■ **Quoted passage**

BEGIN

Misty Weitzel, PhD
Forensic Anthropology, Female Veterans, and Race & Racism
Misty Weitzel is an Assistant Professor of Criminal Justice at Western Oregon University specializing in forensic anthropology and bioarchaeology.
She has conducted fieldwork in the U.S., Canada, Siberia, and Cyprus with publications on human decomposition and taphonomy, Bronze Age Siberian bioarchaeology, analysis of burned human remains and pedagogical methods. Her current research involves tracking the level of microbial activity in soils surrounding decomposing pigs over time. The goal is to demonstrate that diversity and population levels of bacteria may provide clues to time since death for a time period that has traditionally been difficult for forensic scientists to ascertain.
Another research focus is to provide osteobiographical information from individuals recovered from the Episkopi-Bamboula site on the south coast of Cyprus and report any pathological conditions and important anomalies that can be found in the bones and teeth.

END

■ **Collected material**

BEGIN

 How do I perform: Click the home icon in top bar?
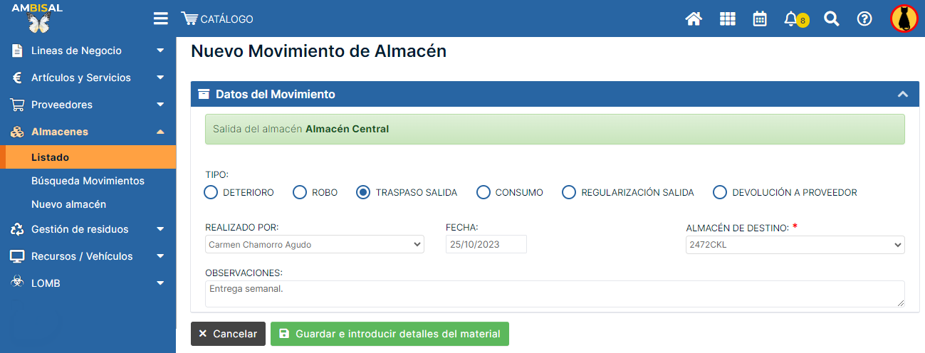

END

■ **What you are asked to do**
Resume the profile of Misty Weitzel after its last sentence. The material has no part in this exercise.

■ **Answer space**
BA Oregon State University
MAIS Oregon State University
PhD University of Alberta, Canada
She serves as a monthly columnist for Anthropology News (http://www.anthropology-news.org/), the official newspaper of the American Anthropological Association. Her column entitled Pedagogical Approaches in Bioanthropology has so far dealt with topics such as teaching forensic anthropology courses online and race-related issues – topics pertinent to criminal justice. She is also a member of the Disaster Mortuary Operations Response Team (DMORT), a federal level response team designed to provide mortuary assistance in the case of a mass fatality or cemetery related incident.